Before we can begin any discussion of a “repair” of the telephone (in truth, it is not the telephone that needs repair, but rather that we, who design them, must repair our thinking), it is necessary to prick consciousness with a few probes, interventions in the form of three questions, which will help to illuminate the enormous weight of subconscious and unrecognized prejudices which accompany the modern mobile telephone. These questions outline the telephone’s “disconnects,” where logic and reason fail, and prejudice, embodied, is revealed.

 Question One: Why does a mobile telephone have a keypad?

 Automatic dialing technology is about eighty years old [23]; before that, calls were switched by an operator at a switchboard, who physically connected trunk lines to make the circuit. Mechanical automation obsolesced the operator, and the rapid advance of computerized switching systems in the 1960s gave birth to DTMF “touch tone” dialing.[24] It is this “touch tone” keypad which we have come to consider as the “natural” interface to the telephone, even though it is not quite as old as this author. In the years before the microprocessor revolution, when AT&T stamped out hundreds of millions of absolutely identical, identically dumb, touch-tone telephone handsets, users had to peck the number into the keyboard every single time they placed a call.

 How often do you hand tap a number into your mobile phone? I’ve been doing some informal polling, and the answer seems to be, “About once a week.” Although we might be using our mobile phone tens of hours a week, we only tap a number into it once a week. If that’s the case, why is half the interface of the mobile telephone composed of a keypad?

 We all know what the keypad is used for, tens of times a day: SMS. Text messaging is the killer app for the mobile telephone, and the keypad is the interface to that service. Yet text messaging via keypad is so slow, so fraught, even with predictive text, that it’s amazing we bother to do it at all. It’s a clear indication that the need to send text messages outweighs our frustrations with the text message interface. Nevertheless, that resentment persists, and grows with every text message sent. It’s part of the reason why THE NEW INVENTORS audience gave up that groan.

• **Directives**
**A)** Set down, word for word, the part of the mobile telephone excerpt that opens with the words containing "Before we can" and closes with "have a keypad?".
**B)** According to the mobile telephone excerpt, what is the killer app for the mobile telephone?
Draw only on the mobile telephone excerpt above.

• **Provided information**
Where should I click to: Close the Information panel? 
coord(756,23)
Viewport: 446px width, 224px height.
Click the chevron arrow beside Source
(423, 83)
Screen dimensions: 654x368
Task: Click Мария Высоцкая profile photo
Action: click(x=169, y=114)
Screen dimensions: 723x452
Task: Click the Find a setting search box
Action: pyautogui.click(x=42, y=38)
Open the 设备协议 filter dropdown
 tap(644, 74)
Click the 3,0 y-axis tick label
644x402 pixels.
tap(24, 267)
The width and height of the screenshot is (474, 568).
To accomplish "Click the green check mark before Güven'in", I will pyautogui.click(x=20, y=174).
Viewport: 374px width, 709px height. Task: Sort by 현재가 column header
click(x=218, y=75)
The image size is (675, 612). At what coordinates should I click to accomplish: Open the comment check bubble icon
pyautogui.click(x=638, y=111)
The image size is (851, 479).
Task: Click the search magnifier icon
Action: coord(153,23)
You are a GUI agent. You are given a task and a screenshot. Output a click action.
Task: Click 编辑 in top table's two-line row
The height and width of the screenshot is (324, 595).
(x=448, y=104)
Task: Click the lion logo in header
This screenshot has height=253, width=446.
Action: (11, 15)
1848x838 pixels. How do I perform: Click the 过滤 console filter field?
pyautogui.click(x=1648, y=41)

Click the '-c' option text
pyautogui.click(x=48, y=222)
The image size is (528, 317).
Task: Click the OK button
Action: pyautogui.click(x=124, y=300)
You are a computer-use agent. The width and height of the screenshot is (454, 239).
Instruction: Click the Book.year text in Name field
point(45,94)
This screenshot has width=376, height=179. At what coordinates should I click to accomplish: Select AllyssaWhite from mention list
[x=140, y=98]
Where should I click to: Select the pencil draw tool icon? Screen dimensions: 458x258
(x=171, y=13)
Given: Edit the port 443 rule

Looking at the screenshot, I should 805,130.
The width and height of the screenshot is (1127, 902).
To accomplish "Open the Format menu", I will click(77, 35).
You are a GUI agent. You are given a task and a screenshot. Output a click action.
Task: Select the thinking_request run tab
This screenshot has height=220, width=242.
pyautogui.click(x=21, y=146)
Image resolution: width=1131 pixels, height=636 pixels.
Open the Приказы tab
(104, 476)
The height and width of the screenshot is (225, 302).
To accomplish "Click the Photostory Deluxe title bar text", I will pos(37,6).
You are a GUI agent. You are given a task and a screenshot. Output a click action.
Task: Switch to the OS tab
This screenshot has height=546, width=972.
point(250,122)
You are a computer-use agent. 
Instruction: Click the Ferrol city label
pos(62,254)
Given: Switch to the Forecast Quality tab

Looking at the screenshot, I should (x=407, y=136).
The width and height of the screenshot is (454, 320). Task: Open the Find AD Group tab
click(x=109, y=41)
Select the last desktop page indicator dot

• **Task-by-task solutions**
**A)**
Before we can begin any discussion of a “repair” of the telephone (in truth, it is not the telephone that needs repair, but rather that we, who design them, must repair our thinking), it is necessary to prick consciousness with a few probes, interventions in the form of three questions, which will help to illuminate the enormous weight of subconscious and unrecognized prejudices which accompany the modern mobile telephone. These questions outline the telephone’s “disconnects,” where logic and reason fail, and prejudice, embodied, is revealed.

 Question One: Why does a mobile telephone have a keypad?

**B)** Text messaging (SMS).